E adesso, dalla Grecia (location scelta per il lancio internazionale), il marchio - che fa parte del gruppo Renault - alza il velo sul Duster di seconda generazione, completamente rinnovato nelle forme e nei contenuti senza però tralasciare il suo family feeling. Un tratto distintivo che, negli anni, ha consentito a questo modello, di accaparrarsi il terzo posto nella classifica europea dei C-Suv mentre in Italia Duster è il suv di segmento C più venduto ai privati. Non è un caso se lo sport utility vehicle costruito a Pitesti è stato scelto da circa 130mila clienti, spinti oltre che dalla qualità e dall'affidabilità Renault, anche dall'ottimo rapporto qualità-prezzo. Attenzione però a parlare di low cost: Dacia Duster supera l'impasse e si presenta ancora più suv, con maggiori dotazioni di serie per la sicurezza e per il comfort.

Massimo riserbo sul prezzo, che sarà svelato solo all'inizio del prossimo anno ma questa prerogativa continuerà sicuramente ad essere un punto di forza del modello.

A prima vista, nuovo Duster si avvicina molto alle linee della passata generazione ma poi, osservando bene nel dettaglio, si capisce come ci sia stata una vera e propria rivoluzione stilistica, frutto del lavoro di Laurens van den Acker, che ha rinnovato con il suo stile l'intera gamma di suv e crossover Renault. Dimensioni pressoché invariate (due centimetri più lungo), nuovo Duster ha un parabrezza spostato in avanti di circa 10 centimetri mentre la calandra, che si prolunga fino ai gruppi ottici, accentua la larghezza percepita. Nuova anche la firma luminosa anteriore, che integra le luci diurne a Led così come nuovi sono i cerchi da 17''. Lo stile tipico del suv è sottolineato dalle modanature laterali nere e dalle spalle più larghe che donano robustezza e massiccia presenza su strada.

Completamente ridisegnata anche la plancia, che si presenta ora a forma di S, mentre il navigatore è stato rialzato per una maggiore visibilità. Gli interni, rispetto al passato, sono decisamente più curati e abbandonano un po' lo stile minimalista a cui ci aveva abituati il marchio rumeno. Nell'abitacolo nuovi sedili, nuovi materiali e nuove finiture conferiscono al Duster un'anima elegante pur conservando la sua sportività.
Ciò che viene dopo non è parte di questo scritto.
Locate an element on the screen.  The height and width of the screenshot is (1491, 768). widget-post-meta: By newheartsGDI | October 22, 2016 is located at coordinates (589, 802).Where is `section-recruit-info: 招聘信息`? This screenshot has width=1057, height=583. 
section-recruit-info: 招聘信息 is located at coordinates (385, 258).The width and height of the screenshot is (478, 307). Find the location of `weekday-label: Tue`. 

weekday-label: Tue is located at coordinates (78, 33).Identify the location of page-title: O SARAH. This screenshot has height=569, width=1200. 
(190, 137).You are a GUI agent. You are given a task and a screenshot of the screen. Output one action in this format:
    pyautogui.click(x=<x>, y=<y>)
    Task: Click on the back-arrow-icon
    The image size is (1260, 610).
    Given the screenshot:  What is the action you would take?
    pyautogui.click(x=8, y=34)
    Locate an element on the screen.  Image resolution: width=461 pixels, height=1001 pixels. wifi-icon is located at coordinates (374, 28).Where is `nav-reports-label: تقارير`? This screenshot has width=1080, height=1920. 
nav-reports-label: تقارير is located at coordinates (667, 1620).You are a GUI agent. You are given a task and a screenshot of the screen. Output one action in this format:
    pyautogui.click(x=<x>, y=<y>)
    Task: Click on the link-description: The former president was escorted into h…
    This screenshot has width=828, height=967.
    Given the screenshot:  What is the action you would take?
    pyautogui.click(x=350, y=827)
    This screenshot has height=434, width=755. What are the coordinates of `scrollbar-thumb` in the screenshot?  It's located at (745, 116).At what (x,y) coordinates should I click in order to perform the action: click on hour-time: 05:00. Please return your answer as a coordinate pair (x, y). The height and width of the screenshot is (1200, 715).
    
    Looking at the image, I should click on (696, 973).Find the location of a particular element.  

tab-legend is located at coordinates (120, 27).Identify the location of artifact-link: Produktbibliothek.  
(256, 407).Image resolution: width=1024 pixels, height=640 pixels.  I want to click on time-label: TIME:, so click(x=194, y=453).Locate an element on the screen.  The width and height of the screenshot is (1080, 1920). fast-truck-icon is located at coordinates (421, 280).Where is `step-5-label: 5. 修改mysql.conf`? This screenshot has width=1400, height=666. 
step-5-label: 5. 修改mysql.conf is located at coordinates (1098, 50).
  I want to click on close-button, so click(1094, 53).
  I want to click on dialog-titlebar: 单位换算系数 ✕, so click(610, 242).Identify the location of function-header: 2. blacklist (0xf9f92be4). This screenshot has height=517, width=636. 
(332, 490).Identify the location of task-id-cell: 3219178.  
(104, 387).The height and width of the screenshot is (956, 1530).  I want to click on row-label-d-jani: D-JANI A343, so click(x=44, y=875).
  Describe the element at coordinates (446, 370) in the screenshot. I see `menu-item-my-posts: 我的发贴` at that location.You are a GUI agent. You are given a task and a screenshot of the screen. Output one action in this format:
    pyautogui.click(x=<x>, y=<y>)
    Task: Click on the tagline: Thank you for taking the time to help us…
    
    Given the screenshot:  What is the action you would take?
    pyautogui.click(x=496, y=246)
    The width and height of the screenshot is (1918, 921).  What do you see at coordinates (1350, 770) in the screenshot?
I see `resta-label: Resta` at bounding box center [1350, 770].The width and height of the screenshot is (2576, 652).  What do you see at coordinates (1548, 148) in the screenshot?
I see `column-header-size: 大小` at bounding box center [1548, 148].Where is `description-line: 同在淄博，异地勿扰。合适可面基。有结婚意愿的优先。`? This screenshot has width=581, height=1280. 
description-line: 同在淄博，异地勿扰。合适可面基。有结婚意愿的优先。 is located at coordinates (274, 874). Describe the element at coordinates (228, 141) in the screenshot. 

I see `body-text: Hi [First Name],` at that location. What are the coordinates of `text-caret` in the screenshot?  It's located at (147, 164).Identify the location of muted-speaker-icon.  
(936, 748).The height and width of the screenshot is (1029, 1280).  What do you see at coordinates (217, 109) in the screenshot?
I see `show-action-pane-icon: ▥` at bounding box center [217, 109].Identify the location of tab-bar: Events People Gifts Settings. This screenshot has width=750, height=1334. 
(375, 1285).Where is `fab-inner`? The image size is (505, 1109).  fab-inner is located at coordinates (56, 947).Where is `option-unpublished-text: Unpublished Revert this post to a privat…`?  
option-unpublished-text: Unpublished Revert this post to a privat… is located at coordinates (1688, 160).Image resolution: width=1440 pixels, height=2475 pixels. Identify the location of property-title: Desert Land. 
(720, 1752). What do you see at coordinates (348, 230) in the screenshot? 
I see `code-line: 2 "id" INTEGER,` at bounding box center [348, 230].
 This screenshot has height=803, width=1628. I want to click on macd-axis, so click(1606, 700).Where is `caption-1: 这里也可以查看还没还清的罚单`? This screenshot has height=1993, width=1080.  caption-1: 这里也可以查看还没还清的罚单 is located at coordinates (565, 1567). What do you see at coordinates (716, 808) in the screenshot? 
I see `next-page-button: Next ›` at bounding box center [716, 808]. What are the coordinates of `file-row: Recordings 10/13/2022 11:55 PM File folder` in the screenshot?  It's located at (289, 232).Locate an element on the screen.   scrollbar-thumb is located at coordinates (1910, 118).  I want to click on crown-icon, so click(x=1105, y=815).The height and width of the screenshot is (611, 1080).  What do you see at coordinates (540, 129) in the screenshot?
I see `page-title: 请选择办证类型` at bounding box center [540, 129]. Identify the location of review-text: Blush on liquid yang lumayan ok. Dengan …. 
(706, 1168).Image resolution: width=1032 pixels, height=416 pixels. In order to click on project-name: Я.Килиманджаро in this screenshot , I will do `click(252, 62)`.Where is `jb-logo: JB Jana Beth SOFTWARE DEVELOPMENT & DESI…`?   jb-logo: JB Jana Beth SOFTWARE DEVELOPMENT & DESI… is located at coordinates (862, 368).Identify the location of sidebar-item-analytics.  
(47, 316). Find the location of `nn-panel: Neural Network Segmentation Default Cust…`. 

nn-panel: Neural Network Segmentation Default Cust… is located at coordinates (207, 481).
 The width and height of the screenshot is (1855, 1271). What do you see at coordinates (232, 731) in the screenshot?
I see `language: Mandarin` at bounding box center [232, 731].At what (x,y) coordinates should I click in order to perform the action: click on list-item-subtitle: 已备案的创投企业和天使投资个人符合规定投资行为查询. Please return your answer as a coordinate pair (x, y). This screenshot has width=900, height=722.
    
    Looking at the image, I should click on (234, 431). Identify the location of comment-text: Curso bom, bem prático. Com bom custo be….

Ampia anche la capacità di carico con 30,5 litri per i vani portaoggetti ed un bagagliaio che spazia dai 445 fino ai 1.478 dm3.

Stessa sensazione (di trovarsi su un'auto di categoria superiore) anche quando si parla di tecnologia. Duster è disponibile infatti con un nuovo servosterzo ed un sistema multiview camera con quattro videocamere che facilitano le manovre, soprattutto quando occorre parcheggiare, segnalando ostacoli che, al volante, l'automobilista non riesce a vedere.

Sei gli airbag di serie previsti, con l'introduzione di quelli a tendina, blind spot warning per l'angolo cieco, accensione automatica delle luci, chiave con sistema mani libere (opzionale) e, dulcis in fundo, il sistema di assistenza in discesa e salita, utilissimo quando ci si trova di fronte ad un percorso off-road, come abbiamo potuto constatare durante il test drive nell'area di Capo Sunio, nell'Attica meridionale, tra salite impervie e discese ripide. Sotto il cofano Duster monta un motore benzina SCe 115 (per le versioni 4x2 e 4x4), abbinato ad una trasmissione manuale. In alternativa è possibile scegliere un diesel dCi 90 (4x2)e il dCi 110 per le versioni 4x2, anche con trasmissione automatica doppia frizione EDC e 4x4). Arriverà anche una versione Gpl abbinata al motore SCe da 115 due ruote motrici.